Das Tankstellenvordach am östlichen Stadtrand spendete den Soldaten, die auf den Fronteinsatz warteten, Schatten. Ein kleiner Laden, der jeden Tag einige Stunden geöffnet war, diente Stadtbewohnern und Truppen gleichermaßen.

Im Osten fielen die Städte Sievierodonetsk und Lysychansk im Juni und Juli an die Russen. Wochen vergingen. Russische Truppen rückten vor. Die Zwischenstation Siversk wurde bald zur Frontstadt Siversk.

Die Donbass-Region mit ihren Bergbaustädten und hügeligen Feldern steht seit der Niederlage Russlands um die ukrainische Hauptstadt Kiew im Frühjahr im Mittelpunkt der Kriegsziele Moskaus. Mit der Provinz Luhansk unter russischer Kontrolle glaubten Analysten, dass die benachbarte Provinz Donezk mit Siwersk in der Nähe ihrer Grenze als nächstes fallen würde.

Aber nach dem überwältigenden Sieg des ukrainischen Militärs im Nordosten in der vergangenen Woche, bei dem Dutzende von Dörfern zurückerobert und mehr als tausend Quadratmeilen Territorium befreit wurden, scheint Siversks Schicksal noch ungewisser zu sein.

Am Dienstag behaupteten ukrainische Beamte, dass etwa fünf Meilen entfernt russische Truppen aus dem Dorf Bilohorivka vertrieben worden seien. Aber von Siwersk aus war der Sieg der Ukraine unklar. Schwarzer Rauch hing am Horizont und Granaten hallten in der Ferne wider.

Einige der verbleibenden Einwohner hatten über ihre Smartphones vom Erfolg der Ukraine in Bilohorivka gehört, andere waren jedoch nicht überzeugt, da sie keine Verbindung zur Außenwelt hatten.

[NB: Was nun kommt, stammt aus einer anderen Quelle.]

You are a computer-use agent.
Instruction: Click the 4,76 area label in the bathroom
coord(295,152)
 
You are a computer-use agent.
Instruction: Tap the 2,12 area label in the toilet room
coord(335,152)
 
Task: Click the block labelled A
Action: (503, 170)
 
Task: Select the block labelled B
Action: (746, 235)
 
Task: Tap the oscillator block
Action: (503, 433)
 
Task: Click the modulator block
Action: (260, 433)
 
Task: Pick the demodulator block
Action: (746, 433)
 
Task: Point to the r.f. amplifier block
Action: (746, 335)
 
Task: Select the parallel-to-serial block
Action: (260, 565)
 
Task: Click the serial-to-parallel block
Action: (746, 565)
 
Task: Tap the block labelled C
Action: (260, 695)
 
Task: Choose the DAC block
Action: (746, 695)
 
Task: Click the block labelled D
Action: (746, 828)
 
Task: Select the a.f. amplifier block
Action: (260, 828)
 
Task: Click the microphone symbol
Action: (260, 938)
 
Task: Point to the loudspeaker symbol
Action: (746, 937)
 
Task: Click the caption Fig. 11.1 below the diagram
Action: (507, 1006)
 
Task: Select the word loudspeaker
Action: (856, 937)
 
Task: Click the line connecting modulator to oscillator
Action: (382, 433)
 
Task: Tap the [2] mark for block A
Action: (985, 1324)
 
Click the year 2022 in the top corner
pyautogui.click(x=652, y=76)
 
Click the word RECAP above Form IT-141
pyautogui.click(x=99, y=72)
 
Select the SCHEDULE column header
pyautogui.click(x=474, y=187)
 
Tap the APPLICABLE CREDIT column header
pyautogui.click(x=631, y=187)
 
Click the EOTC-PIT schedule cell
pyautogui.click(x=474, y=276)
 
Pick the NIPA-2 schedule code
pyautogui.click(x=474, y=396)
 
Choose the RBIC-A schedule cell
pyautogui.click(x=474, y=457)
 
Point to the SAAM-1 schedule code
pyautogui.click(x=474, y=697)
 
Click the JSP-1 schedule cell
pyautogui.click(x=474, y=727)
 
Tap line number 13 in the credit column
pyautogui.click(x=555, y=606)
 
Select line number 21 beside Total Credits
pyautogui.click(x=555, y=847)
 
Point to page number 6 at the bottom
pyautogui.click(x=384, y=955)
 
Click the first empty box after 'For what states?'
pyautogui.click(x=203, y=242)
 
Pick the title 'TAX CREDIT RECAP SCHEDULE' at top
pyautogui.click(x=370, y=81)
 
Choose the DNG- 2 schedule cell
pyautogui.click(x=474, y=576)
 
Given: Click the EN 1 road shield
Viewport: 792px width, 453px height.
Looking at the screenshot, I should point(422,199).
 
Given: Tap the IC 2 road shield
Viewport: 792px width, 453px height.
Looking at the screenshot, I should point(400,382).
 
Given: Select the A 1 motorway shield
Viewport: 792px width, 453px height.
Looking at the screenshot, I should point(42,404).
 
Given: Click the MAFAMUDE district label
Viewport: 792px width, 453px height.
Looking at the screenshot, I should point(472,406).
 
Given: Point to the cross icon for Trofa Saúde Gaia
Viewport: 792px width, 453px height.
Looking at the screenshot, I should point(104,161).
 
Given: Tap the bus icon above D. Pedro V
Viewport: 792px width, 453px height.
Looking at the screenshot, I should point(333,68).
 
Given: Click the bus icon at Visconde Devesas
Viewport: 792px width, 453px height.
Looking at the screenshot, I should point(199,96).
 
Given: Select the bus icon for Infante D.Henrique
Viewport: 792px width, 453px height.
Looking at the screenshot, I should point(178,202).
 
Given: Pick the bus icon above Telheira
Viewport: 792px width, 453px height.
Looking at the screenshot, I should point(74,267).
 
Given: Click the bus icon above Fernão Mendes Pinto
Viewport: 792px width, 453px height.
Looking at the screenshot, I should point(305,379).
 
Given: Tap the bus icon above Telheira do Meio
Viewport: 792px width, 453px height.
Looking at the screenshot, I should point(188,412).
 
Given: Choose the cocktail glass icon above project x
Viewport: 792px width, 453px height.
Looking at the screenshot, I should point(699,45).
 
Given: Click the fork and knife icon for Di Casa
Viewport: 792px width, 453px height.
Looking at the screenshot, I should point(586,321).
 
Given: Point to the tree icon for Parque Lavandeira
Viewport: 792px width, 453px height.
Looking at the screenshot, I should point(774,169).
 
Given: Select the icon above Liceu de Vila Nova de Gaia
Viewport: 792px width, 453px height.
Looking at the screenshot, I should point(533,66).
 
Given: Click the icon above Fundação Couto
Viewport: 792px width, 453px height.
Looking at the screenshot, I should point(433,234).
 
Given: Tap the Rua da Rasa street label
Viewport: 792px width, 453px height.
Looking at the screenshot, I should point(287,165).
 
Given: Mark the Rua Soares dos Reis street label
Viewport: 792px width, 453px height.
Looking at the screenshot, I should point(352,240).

„Wir haben keinen Fernseher, keinen Anschluss, keinen Strom“, sagte Valeriy Volodymyrovch, der Leiter einer örtlichen Gemeinde in Siwersk. „Wie hören wir, was in Bilohorivka los ist?“

Wenn es in Siversk Internet gibt, ist es ein Geschenk ihres Bürgermeisters, sagten die Einwohner von Siversk. An den meisten Morgen, fügten sie hinzu, wandert der Bürgermeister zu einem Mobilfunkmast irgendwo in der Stadt und füllt den Generator auf.

Siversk, das vor dem Krieg 10.000 Einwohner hatte, hat einen aquafarbenen Bahnhof. Fabriken durchbrechen die geduckte Skyline wie gestrandete Schiffswracks.

Die Luft ist jetzt kälter. Die Blätter, die sich von grün zu braun verändert haben, treiben in Bombenkrater und zerstörte Häuserfassaden. Drei frisch ausgehobene Gräber, markiert mit selbstgebauten Kreuzen, liegen am Rande eines Feldes.

Militärfahrzeuge flitzen von Seitenstraße zu Seitenstraße. Der Knall der Artillerie ist konstant. Drohnen summen über uns.

Jetzt ist der Laden geschlossen, die Fenster zerbrochen. Im Schatten der Tankstelle stehen keine ukrainischen Truppen mehr. Sie stützten sich auf ihre Taschen und lachten, wobei sie mit ziemlicher Sicherheit über die bevorstehenden Kämpfe schwatzten.

Natalia Yermak steuerte eine Berichterstattung aus Druzhkivka, Ukraine, bei.